Your reply should be one number, which is how many lines in the listing below contain "resolution".

## [DATASET EXCERPTS]
▬▬▬▬▬▬▬▬▬▬

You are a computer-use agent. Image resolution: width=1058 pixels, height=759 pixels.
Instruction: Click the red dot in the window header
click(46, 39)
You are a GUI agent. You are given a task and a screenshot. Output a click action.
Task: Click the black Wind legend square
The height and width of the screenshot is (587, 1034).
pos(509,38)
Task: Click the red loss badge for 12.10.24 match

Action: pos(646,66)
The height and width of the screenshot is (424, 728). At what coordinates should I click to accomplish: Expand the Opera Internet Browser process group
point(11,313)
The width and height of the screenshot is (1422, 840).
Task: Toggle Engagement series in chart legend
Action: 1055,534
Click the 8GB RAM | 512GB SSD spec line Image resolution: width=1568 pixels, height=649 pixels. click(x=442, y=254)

▬▬▬▬▬▬▬▬▬▬

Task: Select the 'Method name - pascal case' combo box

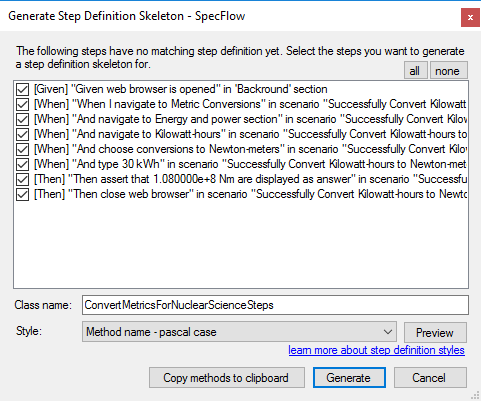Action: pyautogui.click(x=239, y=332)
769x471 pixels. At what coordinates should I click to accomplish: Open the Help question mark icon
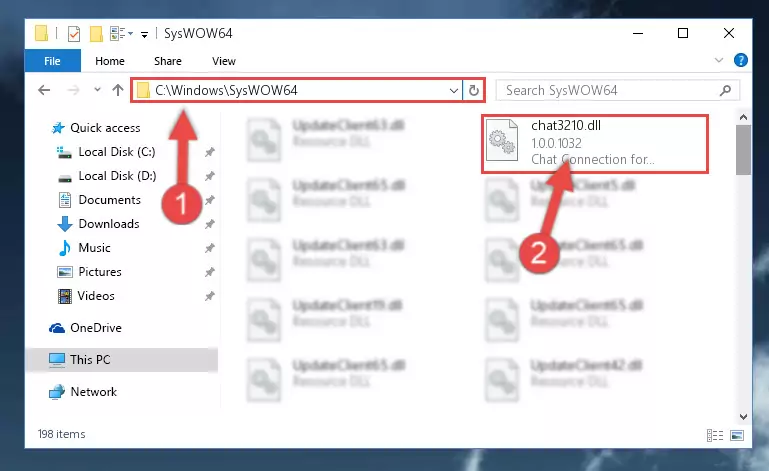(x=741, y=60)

▬▬▬▬▬▬▬▬▬▬

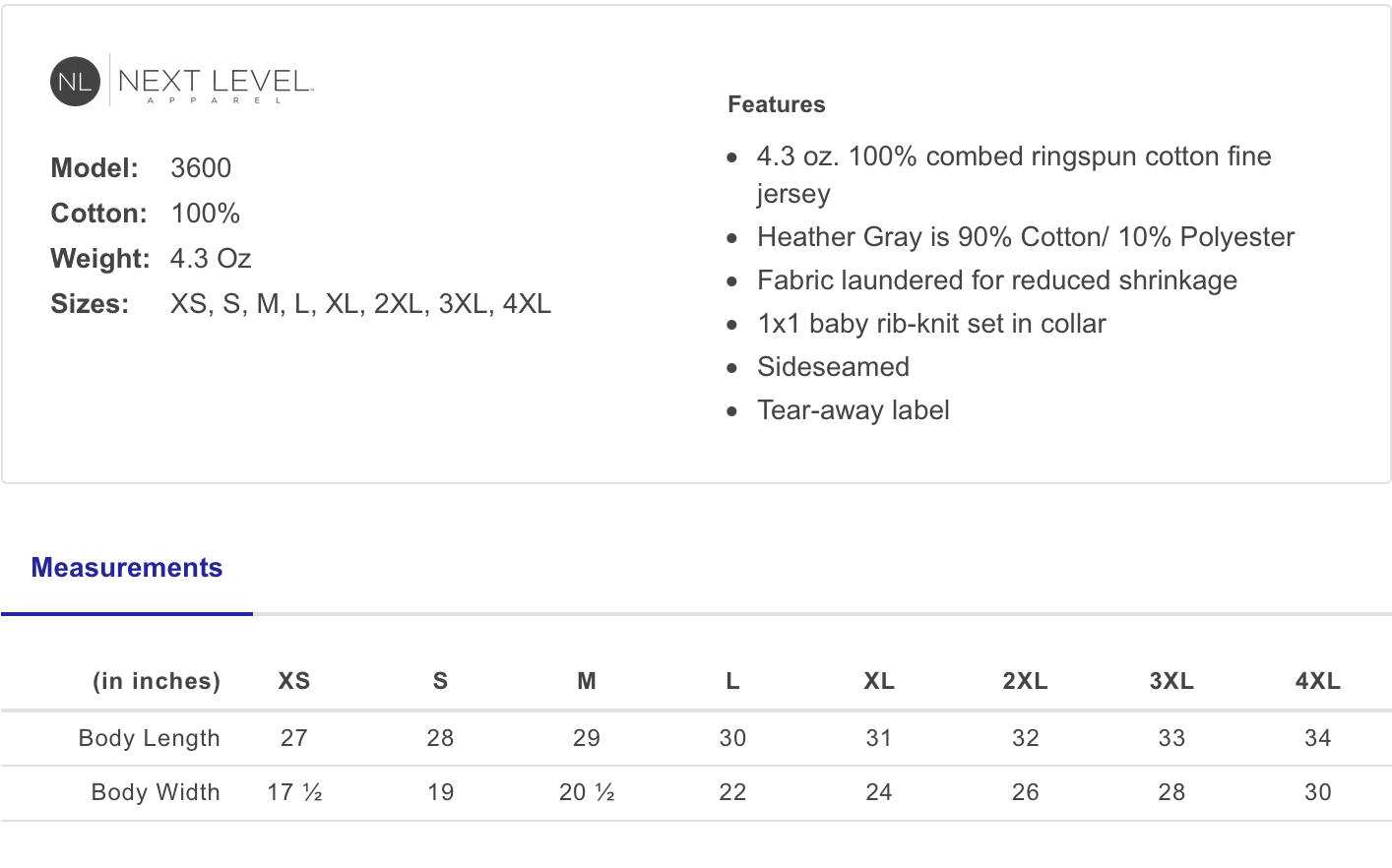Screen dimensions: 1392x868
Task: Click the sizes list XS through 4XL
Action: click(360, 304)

▬▬▬▬▬▬▬▬▬▬

## [ANSWER TO THE EXERCISE]
2